If you have two fields or properties that refer to the same object, that object is serialized twice. If you need to preserve referential equality, you must use another serialization engine.

Subclassing child objects

Suppose you need to serialize a Person that can reference subclasses of Address as follows:

public class Address { public string Street, PostCode; }

public class USAddress : Address { }

public class AUAddress : Address { }

public class Person

{

public string Name;

public Address HomeAddress = new USAddress();

}

There are two distinct ways to proceed, depending on how you want the XML structured. If you want the element name always to match the field or property name with the subtype recorded in a type attribute:

<Person ...>

...

<HomeAddress xsi:type="USAddress">

...

</HomeAddress>

</Person>

you use [XmlInclude] to register each of the subclasses with Address as follows:

[XmlInclude (typeof (AUAddress))]

[XmlInclude (typeof (USAddress))]

public class Address

{

public string Street, PostCode;

}

If, on the other hand, you want the element name to reflect the name of the subtype, to the following effect:

<Person ...>

...

<USAddress>

...

</USAddress>

</Person>

you instead stack multiple [XmlElement] attributes onto the field or property in the parent type:

public class Person

{

public string Name;

[XmlElement ("Address", typeof (Address))]

[XmlElement ("AUAddress", typeof (AUAddress))]

[XmlElement ("USAddress", typeof (USAddress))]

public Address HomeAddress = new USAddress();

}

Each XmlElement maps an element name to a type.
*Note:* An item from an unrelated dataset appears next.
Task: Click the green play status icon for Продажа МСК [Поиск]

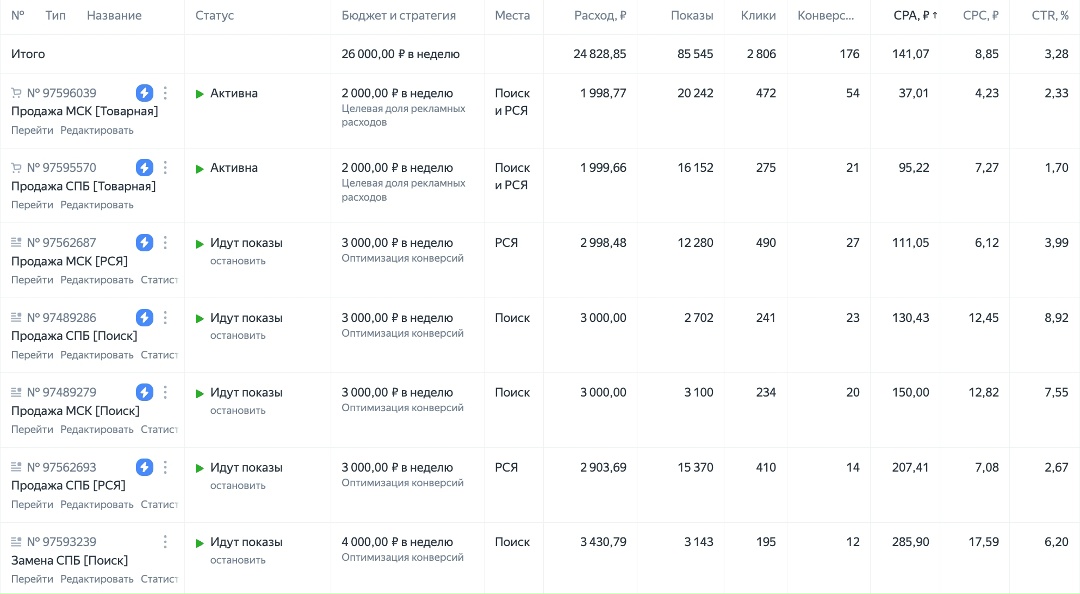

If you take this approach, you don’t require the [XmlInclude] attributes on the Address type (although their presence doesn’t break serialization).

NOTE

If you omit the element name in [XmlElement] (and specify just a type), the type’s default name is used (which is influenced by [XmlType] but not [XmlRoot]).

Serializing Collections

XmlSerializer recognizes and serializes concrete collection types without intervention:

public class Person

{

public string Name;

public List<Address> Addresses = new List<Address>();

}

public class Address { public string Street, PostCode; }

Here’s the XML to which this serializes:

<Person ... >

<Name>...</Name>

<Addresses>

<Address>

<Street>...</Street>

<Postcode>...</Postcode>

</Address>

<Address>

<Street>...</Street>

<Postcode>...</Postcode>

</Address>

...

</Addresses>

</Person>

The [XmlArray] attribute lets you rename the outer element (i.e., Addresses).
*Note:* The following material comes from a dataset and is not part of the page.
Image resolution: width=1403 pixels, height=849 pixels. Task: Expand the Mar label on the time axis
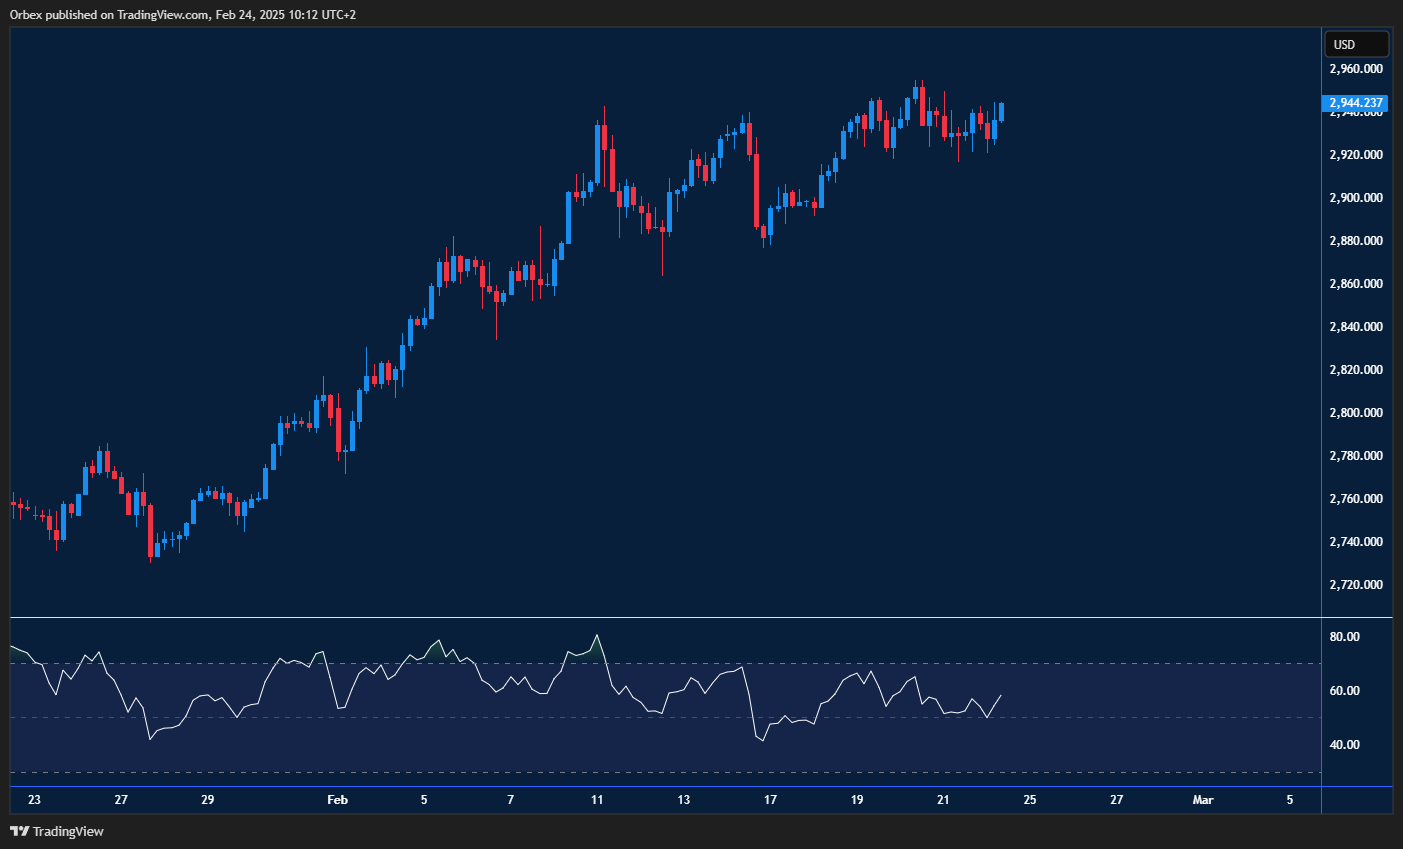point(1203,800)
The [XmlArrayItem] attribute lets you rename the inner elements (i.e., the Address elements).

For instance, the following class:

public class Person

{

public string Name;

[XmlArray ("PreviousAddresses")]

[XmlArrayItem ("Location")]

public List<Address> Addresses = new List<Address>();

}

serializes to this:

<Person ... >

<Name>...</Name>

<PreviousAddresses>

<Location>

<Street>...</Street>

<Postcode>...</Postcode>

</Location>

<Location>

<Street>...</Street>

<Postcode>...</Postcode>

</Location>

...

</PreviousAddresses>

</Person>

The XmlArray and XmlArrayItem attributes also allow you to specify XML namespaces.

To serialize collections without the outer element, for example:

<Person ... >

<Name>...</Name>

<Address>

<Street>...</Street>

<Postcode>...</Postcode>

</Address>

<Address>

<Street>...</Street>

<Postcode>...</Postcode>

</Address>

</Person>

instead add [XmlElement] to the collection field or property:

public class Person

{

...

[XmlElement ("Address")]

public List<Address> Addresses = new List<Address>();

}

Working with subclassed collection elements

The rules for subclassing collection elements follow naturally from the other subclassing rules. To encode subclassed elements with the type attribute, for example:

<Person ... >

<Name>...</Name>

<Addresses>

<Address xsi:type="AUAddress">

...

add [XmlInclude] attributes to the base (Address) type as we did before. This works whether or not you suppress serialization of the outer element.

If you want subclassed elements to be named according to their type, for example:

<Person ... >

<Name>...</Name>

<!-start of optional outer element->

<AUAddress>

<Street>...</Street>

<Postcode>...</Postcode>

</AUAddress>

<USAddress>

<Street>...</Street>

<Postcode>...</Postcode>

</USAddress>

<!-end of optional outer element->

</Person>

you must stack multiple [XmlArrayItem] or [XmlElement] attributes onto the collection field or property.

Stack multiple [XmlArrayItem] attributes if you want to include the outer collection element:

[XmlArrayItem ("Address", typeof (Address))]

[XmlArrayItem ("AUAddress", typeof (AUAddress))]

[XmlArrayItem ("USAddress", typeof (USAddress))]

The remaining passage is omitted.